# [Brano riportato]
= = = =
Se l’agonia del sistema berlusconiano sarà come probabile lenta, tra governi di unità nazionali, scissioni dei partiti, riaggregazioni ecc, forse il centro sinistra riuscirà a prepararsi adeguatamente. Il compito non è semplice.

Formigoni prese 2.704.057 voti, Penati 1.603.674, Pezzotta 225.849, Crimi 144.588, Agnoletto 113.749. In percentuale Formigoni prese il 56,10%, come da tradizione un po’ meno della percentuale dei voti dei partiti che lo sostenevano, vi è però una forte differenza tra il numero di elettori che hanno votato per il presidente e quelli che hanno votato le liste. Il centro sinistra deve recuperare quindi, oltre a tutto l’elettorato centrista, oggi più difficile senza Berlusconi, quello di Agnoletto (2,36%) e almeno un 400.000 voti. Mica micio micio bau bau. La vittoria di Pisapia a Milano per intenderci ne ha spostati pochini.

Formigoni prese a Milano 288.830 voti, la Moratti al primo turno 273.000; Penati con Rifondazione ne prese 258.000, Pisapia 315.000; in pratica l’aumento in valori assoluti di Pisapia è stato il recupero dell’astensione, tant’è che i votanti a Milano per le regionali erano stati il 60,6% al comune il 67,6%. I 315.000 voti di Pisapia sono un po’ meno dei 326.000 voti di Sarfatti (ma non c’era il movimento 5 stelle) quando alle regionali del 2005 i votanti furono il 67,6% proprio come alle ultime comunali.
= = = =
# [Dati forniti]

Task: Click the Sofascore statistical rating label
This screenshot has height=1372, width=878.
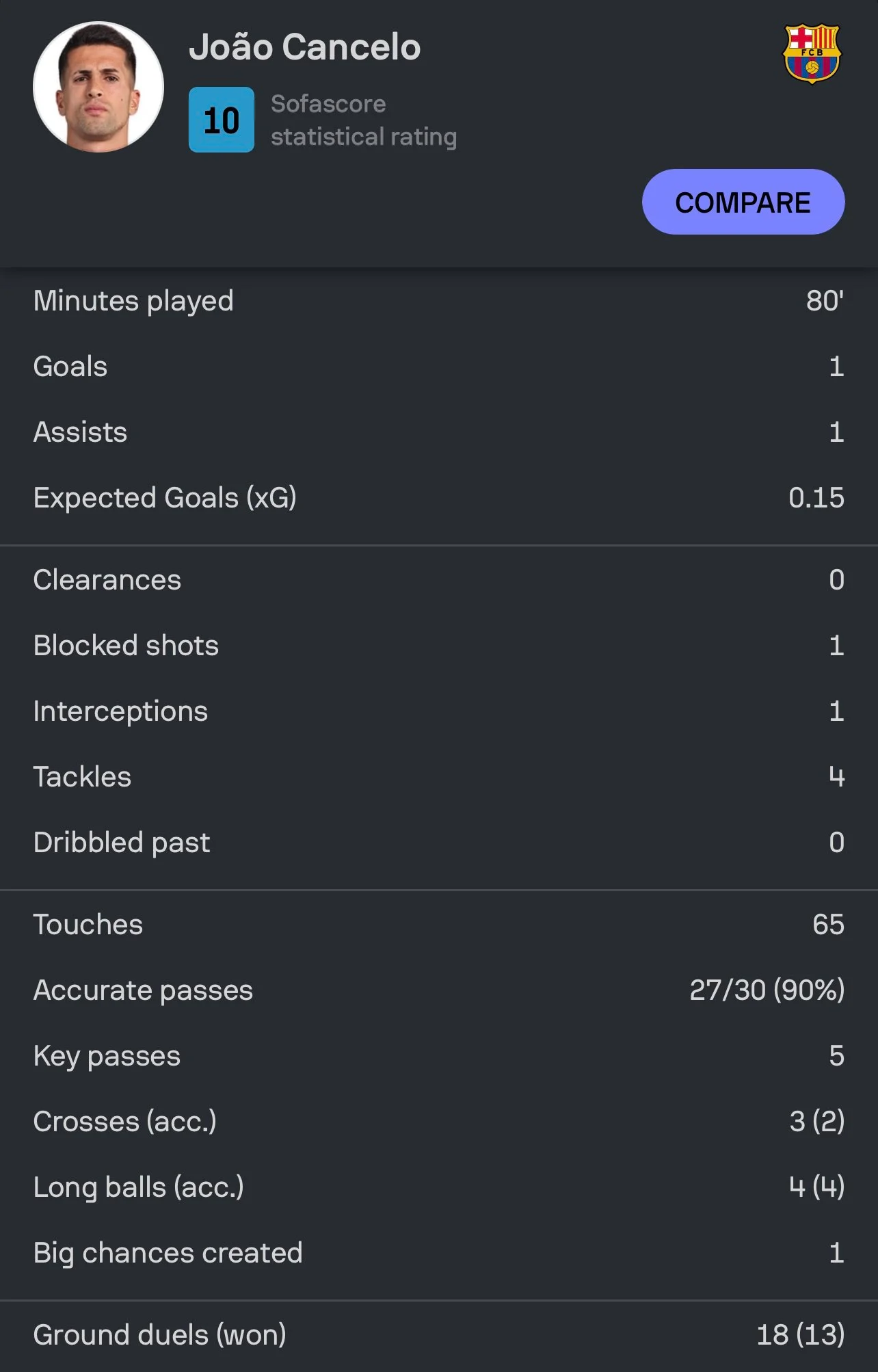Action: pyautogui.click(x=363, y=120)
= = = =
# [Da svolgere]
• a. Rispondi a queste domande sul brano relativo al voto in Lombardia, una per riga.
(i) Come sarà probabilmente l'agonia del sistema berlusconiano?
(ii) Quanti voti prese Formigoni?
(iii) Quale fu la percentuale di votanti a Milano alle regionali?
• b. Riprendi il brano sul voto in Lombardia e proseguilo a partire dalla sua ultima frase.
I dati non hanno alcun legame con il brano.

# [Risposte scritte]
• a.
(i) Lenta.
(ii) 2.704.057.
(iii) Il 60,6%.

• b.
Questo per dire che la vittoria a Milano in termini di valori assoluti non ha modificato significativamente i rapporti di forza in Lombardia. Nella sola provincia di Bergamo Formigoni ha preso 160.000 voti in più di Penati e Pezzotta insieme. Sul totale dei votanti 4.819.000 per il presidente, 4.263.000 per le liste, Milano e provincia pesano rispettivamente 1.474.801 e 1.303.072, la città 588.978 e 513.408. Le percentuali di Formigoni nel 2010 furono: Bergamo 62%, Brescia 59, Como 63,5, Cremona 54,15, Lecco 57, Lodi 54, Mantova 49,80, Milano provincia 50,24, Monza 56, Pavia 57, Sondrio 67,5, Varese 60. Gli irriducibili di 5 stelle che presumibilmente anche la prossima volta andranno da soli stanno attorno al 2%.

Si vota a un turno, quindi il metodo più sicuro per il centro sinistra è puntare sull’effetto Vendola che altro non è che “sperare che l’avversario si divida e il centro sinistra si aggreghi”, senza la Poli Bortone non avremmo avuto Vendola presidente. L’altra possibilità, più difficile è trovare un candidato che aggreghi tutte le forze di opposizione e che sappia sfondare nelle provincie. Deve essere chiaro che non è a Milano che si gioca la partita, Milano è indispensabile, ma non sufficiente.

La questione centrale è quindi quella del candidato, non solo perché gli elettori votano più per il candidato che per i partiti, ma perché è attorno alla sua figura che si può aggregare lo schieramento più ampio possibile; con un problema in più rispetto alle altre elezioni: c’è un turno unico, non è quindi possibile votare la prima volta per quello che convince di più la seconda per il meno peggio.

Ma chi sono i potenziali candidati? Vediamo le alternative teoriche basic:

Un giovane promettente / un uomo noto e d’esperienza

Uno sconosciuto / una faccia nota

Un politico/una società civile

Un profilo che tende ad aggregare il bacino ‘più tradizionalmente della sinistra / un profilo che attira gli elettori di centrodestra

Un milanese / un provinciale

E potremmo continuare all’infinito; più semplice cominciare a vedere dei nomi, scelti a puro e insindacabile giudizio dell’autore senza alcun riferimento a candidature reali.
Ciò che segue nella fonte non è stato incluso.